小伙伴里很少有去过省城的,还有的连轮船是什么样都没看见过,更不用说坐轮船了,因此都对她敬若神明。加上她还从省城带了一些糖果回来,所以那段时间她在小朋友当中特别受宠,总有人来约她玩,刚开始她还能一人发一粒糖,到后来糖越来越少,只能咬开了一人分一点,再后来就全吃光了,只剩下一些花花的糖纸,她小心翼翼地展开后压在书里,压得平平整整的,当宝贝一样保存着。
糖吃完了,她在小伙伴里的风光也开始失色,有人出来挑战她了。
有一天,红姐姐庄严宣布说:“我爸爸也去过省城,他还去过很多地方。”
有的小朋友不相信:“为什么你爸爸去省城不带你去呢?”
“因为是学校派我爸爸去的,没有派我去。”
“学校派你爸爸去外面玩?”
“不是去玩,是去外调。”
不知道为什么,岑今听到“外吊”两个字,脑子里就浮现出一根架得高高的铁丝,而红姐姐的爸爸就挂在那根铁丝上,晃来荡去,很辛苦。
她很同情地问:“红姐姐,为什么你爸爸总是要外吊呢?”
“因为学校信任他。”
“学校信任你爸爸,就叫你爸爸外吊?”
“当然啊,学校信任谁,就叫谁去外调。学校不信任你们的爸爸,就不派你们的爸爸去外调。”
这下大家都像斗败了的公鸡,垂头丧气了。
岑今不服气:“你爸爸去过很多地方,但是你没去过!”
“我爸爸去了,就像我去了一样,因为我爸爸给我带回来很多东西。”
大家争先恐后地问:“有没有带糖给你?”
“有,我都吃光了。”
民愤看涨,红姐姐似乎也意识到了,赶快转移大家的注意力:“我爸爸过几天又要去外调了,是外调今今的爸爸。”
岑今问:“为什么要外吊我爸爸?”
“因为他是坏人。”
“我爸爸不是坏人。”
“你爸爸是坏人,不然军代表就不会叫我爸爸去外调他了。”
她知道军代表就是卫国的爸爸,住在她家后面那栋房子里,永远穿着军服,戴着军帽,扣着风纪扣,只从军帽下面露出一点花白的头发来,看上去挺和蔼可亲的,平时很爱逗孩子们玩,经常把孩子们手里的小玩意抢过去,玩个魔术,那个小玩意儿就不见了。等那孩子急得嚷起来了,他又可以一下子把那小玩意变回来。

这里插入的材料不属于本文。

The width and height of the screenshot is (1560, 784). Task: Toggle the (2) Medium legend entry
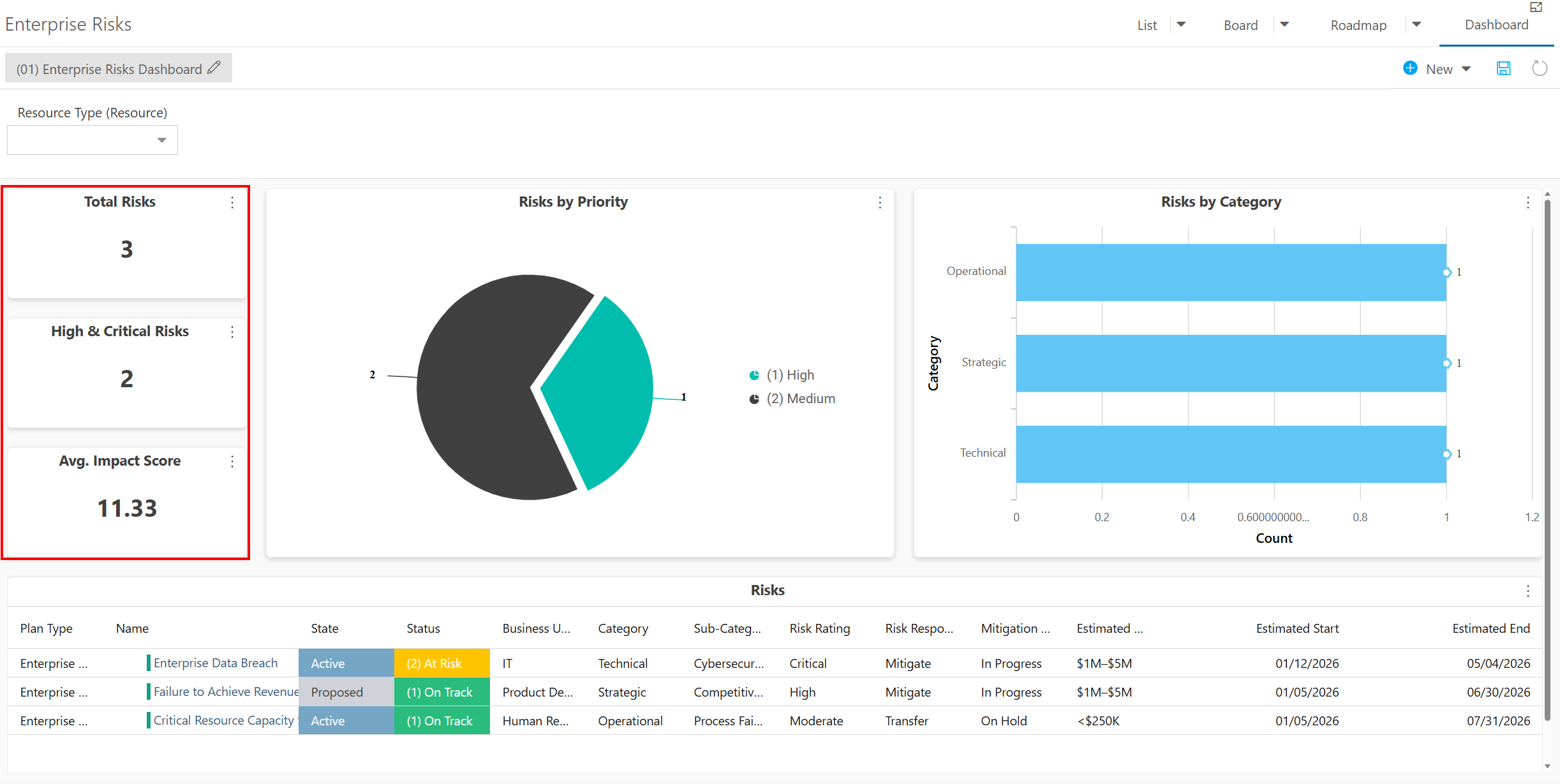coord(792,399)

孩子们都挺喜欢军代表,胆子大一点的还敢主动跟他说话,看见军代表了,就举着手里的小玩意叫他:“军代表,来把我的这个东西变没了!”
军代表有时就接过小玩意,变个戏法,有时说“不行,你这东西太大了,我只会变小东西。”还有时则严肃地说“我今天太忙了,以后吧。”
岑今不相信军代表会说她爸爸是坏人,她觉得军代表挺喜欢她的,因为军代表每次看见她都会逗逗她,不像别的大人,看见她就当没看见一样,也不像另两个年轻些的军人,他们有时逗其他小孩子,用两手放在小孩子的腮骨下,卡着小孩子的脖子,像提小鸡一样,把小孩子直直地提起来,但他们从来不提她。
她曾委屈地向妈妈抱怨:“那两个解放军叔叔为什么不提我?”
妈妈问清楚了是怎样个提法,安慰她说:“你可千万别让他们那样提你,那会把头从脖子上扯下来的!”
她认为妈妈说的没错,因为爸爸曾经给她做过一个玩具娃娃,是用铁丝和竹筒子做的,头就是一节竹筒,上面用笔画了眼睛鼻子,用根弹簧连在脖子上,玩具娃娃的头可以转前转后,还可以低头仰头。她想象人的头一定也是那样连在脖子上的,如果使劲往上拔,可能真会把弹簧拔断,把头从脖子上扯下来。
她警告那些小朋友:“别让解放军叔叔提你们的脖子,那会把头拔下来的!”
但那几个小朋友都不怕:“你想别人提你,别人不提你,你才编出瞎话来哄我们。解放军叔叔提过我,我的头没拔下来吗。”
她虽然是真的害怕那两个解放军那样提她的脖子,但人家从来没要求提她脖子,使她感到很失落,肯定是那两个人不喜欢她。
但军代表就不同,军代表如果跟她那群孩子玩,一定会把每个人都照顾到,不会把她拉下,有时还最先逗她玩,所以她不相信军代表会说她爸爸是坏人。
那天回到家后,她问:“爸爸,别人说军代表叫红姐姐的爸爸去外调你,还说你是坏人,你相信不相信?”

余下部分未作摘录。